Nesse contexto, ausente um dos requisitos necessários ao reconhecimento da qualidade de segurada especial, qual seja, o início de prova material da atividade rural exercida, carece a autora de pressuposto de constituição e desenvolvimento válido do processo.

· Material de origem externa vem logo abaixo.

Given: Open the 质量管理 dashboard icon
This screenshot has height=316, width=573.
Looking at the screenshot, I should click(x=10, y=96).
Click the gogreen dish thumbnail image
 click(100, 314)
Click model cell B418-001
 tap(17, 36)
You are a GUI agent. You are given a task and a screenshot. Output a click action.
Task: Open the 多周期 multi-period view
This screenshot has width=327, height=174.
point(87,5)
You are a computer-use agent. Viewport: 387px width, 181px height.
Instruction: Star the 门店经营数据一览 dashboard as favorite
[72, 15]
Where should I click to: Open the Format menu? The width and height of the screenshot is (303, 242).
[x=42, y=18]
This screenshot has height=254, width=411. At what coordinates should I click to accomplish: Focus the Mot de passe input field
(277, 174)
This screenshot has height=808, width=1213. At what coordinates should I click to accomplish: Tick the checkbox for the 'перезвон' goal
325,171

Com esses fundamentos, julgo extinto o processo, sem resolução do mérito, com base no art. 485, inciso IV, do Código de Processo Civil, e declaro prejudicada a apelação interposta pelo INSS.
É o voto.
Brasília, data da assinatura eletrônica.
Desembargadora Federal NILZA REIS
Relatora
PODER JUDICIÁRIO
TRIBUNAL REGIONAL FEDERAL DA PRIMEIRA REGIÃO
Gab. 27 - Desembargadora Federal Nilza Reis
92
APELAÇÃO CÍVEL (198)1018536-71.2023.4.01.0000
INSTITUTO NACIONAL DO SEGURO SOCIAL
MARIA DAS GRACAS DE ALMEIDA SOUSA
Advogados do(a) APELADO: MARCO ANDRE VAZ DE ARAUJO - PI6447-A, VICTOR VINICIUS SOARES DO REGO - PI6078-A
EMENTA
PREVIDENCIÁRIO. SALÁRIO-MATERNIDADE. TRABALHADORA RURAL. SENTENÇA JULGOU PROCEDENTE O PEDIDO. AUSÊNCIA DE UM INÍCIO DE PROVA MATERIAL DO EFETIVO EXERCÍCIO DA ATIVIDADE CAMPESINA. INSUFICIÊNCIA DA PROVA TESTEMUNHAL. PROCESSO EXTINTO SEM RESOLUÇÃO DO MÉRITO. EXAME DA APELAÇÃO DO INSS PREJUDICADO.

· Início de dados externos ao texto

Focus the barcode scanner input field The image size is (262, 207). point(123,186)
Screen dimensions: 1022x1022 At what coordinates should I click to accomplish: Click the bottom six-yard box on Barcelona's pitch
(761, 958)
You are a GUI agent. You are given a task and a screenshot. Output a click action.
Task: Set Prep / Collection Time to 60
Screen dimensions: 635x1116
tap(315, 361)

1. A segurada especial referida no art. 39, parágrafo único, da Lei n. 8.213/91, faz jus ao benefício de salário-maternidade, mediante a comprovação do exercício de atividade rural nos últimos 10 (dez) meses imediatamente anteriores ao parto (art. 71 da Lei 8.213/91 e art. 93, § 2º, do Decreto n. 3.048/99).

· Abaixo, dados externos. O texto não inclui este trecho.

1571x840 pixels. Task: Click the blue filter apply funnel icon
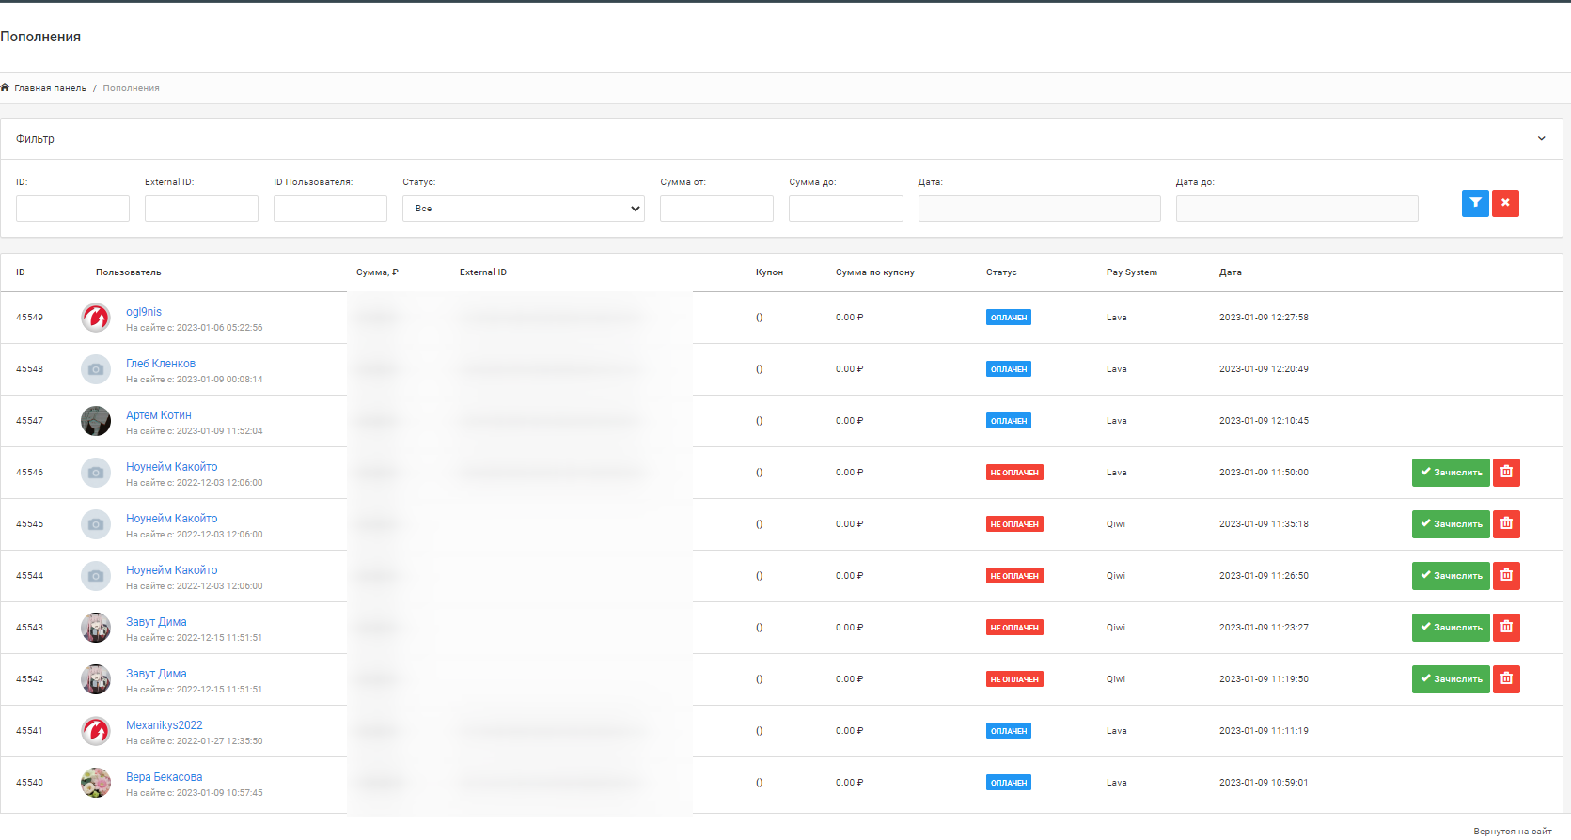click(1475, 203)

2. Não tendo sido apresentado um início razoável de prova material suficiente para a comprovação do efetivo exercício da atividade rural, pelo período de carência legalmente exigido, o direito ao salário-maternidade não se configura, porque a mencionada atividade não pode ser reconhecida com base apenas em prova testemunhal, a teor do disposto no enunciado da Súmula n. 149 do Superior Tribunal de Justiça.
3. O Superior Tribunal de Justiça decidiu, em sede de recurso repetitivo, que nas ações previdenciárias a ausência de prova a instruir a inicial implica o reconhecimento da ausência de pressuposto de constituição e desenvolvimento válido do processo, impondo a sua extinção sem resolução do mérito, possibilitando à parte autora propor novamente a ação, desde que apresente novos elementos probatórios (Tema 629).
4. Processo julgado extinto, sem apreciação do mérito. Exame da apelação do INSS prejudicado.
ACÓRDÃO
Decide a Nona Turma, por unanimidade, extinguir o processo, sem resolução do mérito, dando por prejudicado o exame da apelação interposta pelo INSS, nos termos do voto da Relatora.
Brasília, data da assinatura eletrônica.